▶ **SOURCE EXCERPT**
The high performance computing (HPC) world is full of complexity—from applications to the software components they rely on and the hardware they need to run. With the first three exascale machines, including Livermore’s El Capitan, slated to come online in the next few years, addressing complexity challenges will be a heavier, more urgent lift. Like our current Sierra system, these exascale systems will derive most of their computational power from secondary accelerator processors called graphics processing units (GPUs).
Traditionally, HPC systems have used only central processing units (CPUs). With these machines, developers will need to accommodate not just NVIDIA accelerators but also new offerings from AMD and Intel. Harnessing the power of these devices entails using rapidly evolving programming environments, which require new compilers, runtime libraries, and software packages whose relationships are not always well understood. Without automated approaches to integration, developers will fight these software stacks by hand—but manual integration and maintenance are unsustainable.
A new effort kicking off in fiscal year 2021 aims to develop a machine-verifiable model of package compatibility that will enable automated integration, reducing human labor and errors. Funded as an LDRD Strategic Initiative, the Binary Understanding and Integration Logic for Dependencies (BUILD) project will run for three years with computer scientist Todd Gamblin at the helm. He states, “This project will develop techniques that enable rapid integration of HPC software systems, especially for upcoming exascale machines.”
Huge Burden, High Cost
The Lab is home to some of the world’s most complicated codes, which push the limits of hardware and software in a quest to simulate physical phenomena, predict material behaviors, and more. Software necessarily changes over time, especially as computer architectures evolve, and changes introduce incompatibilities among the packages these codes rely on in order to run.

▶ **GIVEN EXERCISE 1**
According to the article on HPC software integration, how long will the BUILD project run?
▶ **GIVEN EXERCISE 2**
Copy out the part of the article on HPC software integration starting at "The high performance" and ending at "processing units (GPUs).".

▶ **DATA**
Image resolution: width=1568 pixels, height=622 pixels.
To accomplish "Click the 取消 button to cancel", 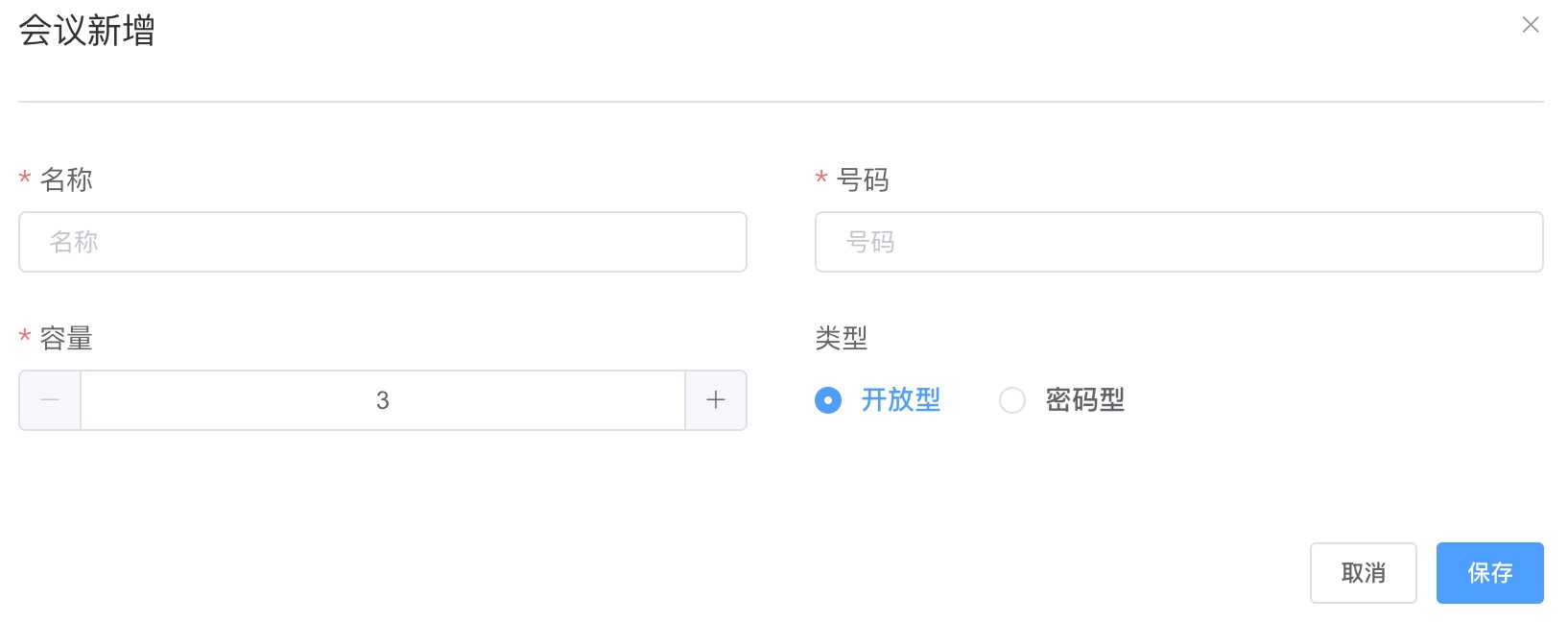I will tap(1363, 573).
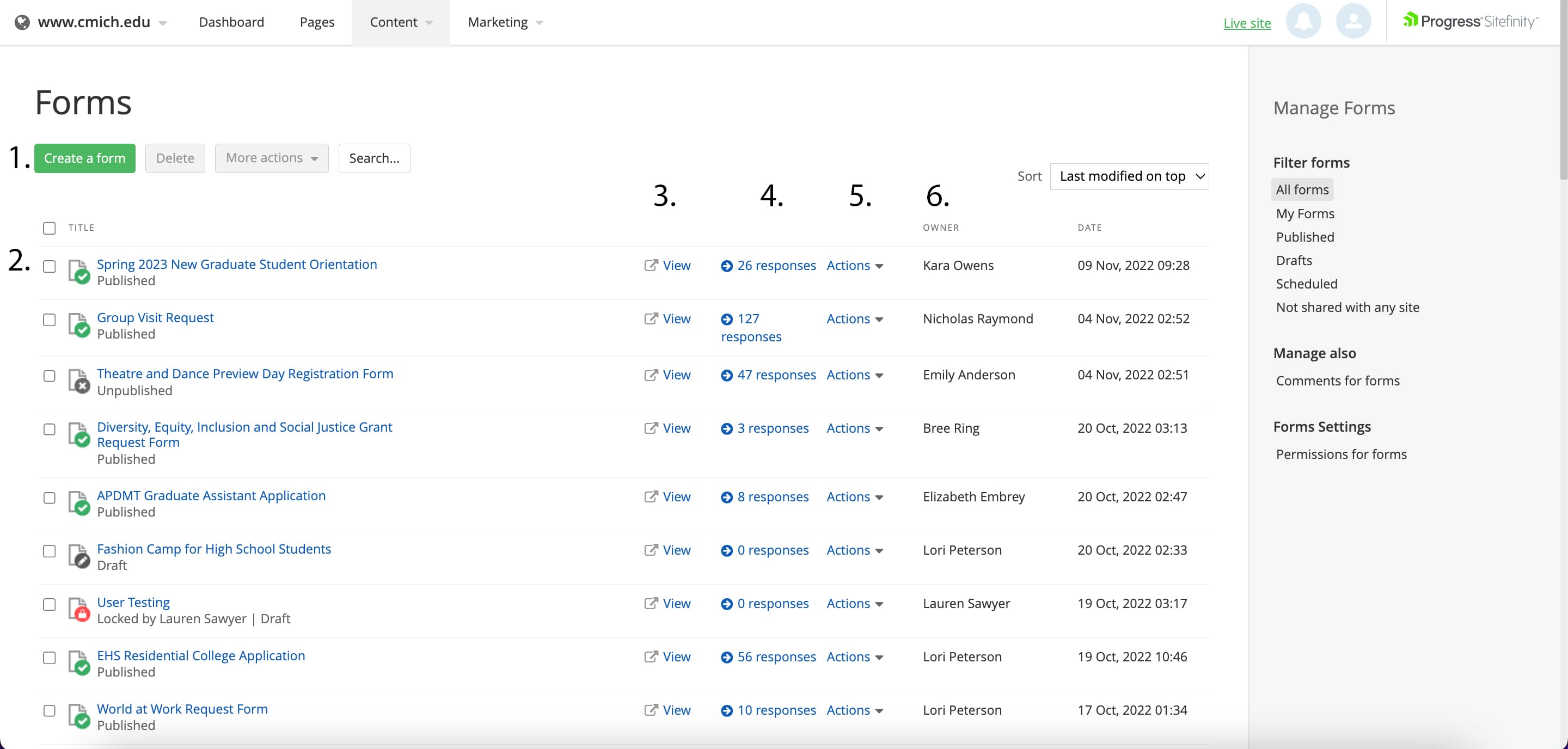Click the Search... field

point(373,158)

▶ **FULL ANSWER 1**
Three years.

▶ **FULL ANSWER 2**
The high performance computing (HPC) world is full of complexity—from applications to the software components they rely on and the hardware they need to run. With the first three exascale machines, including Livermore’s El Capitan, slated to come online in the next few years, addressing complexity challenges will be a heavier, more urgent lift. Like our current Sierra system, these exascale systems will derive most of their computational power from secondary accelerator processors called graphics processing units (GPUs).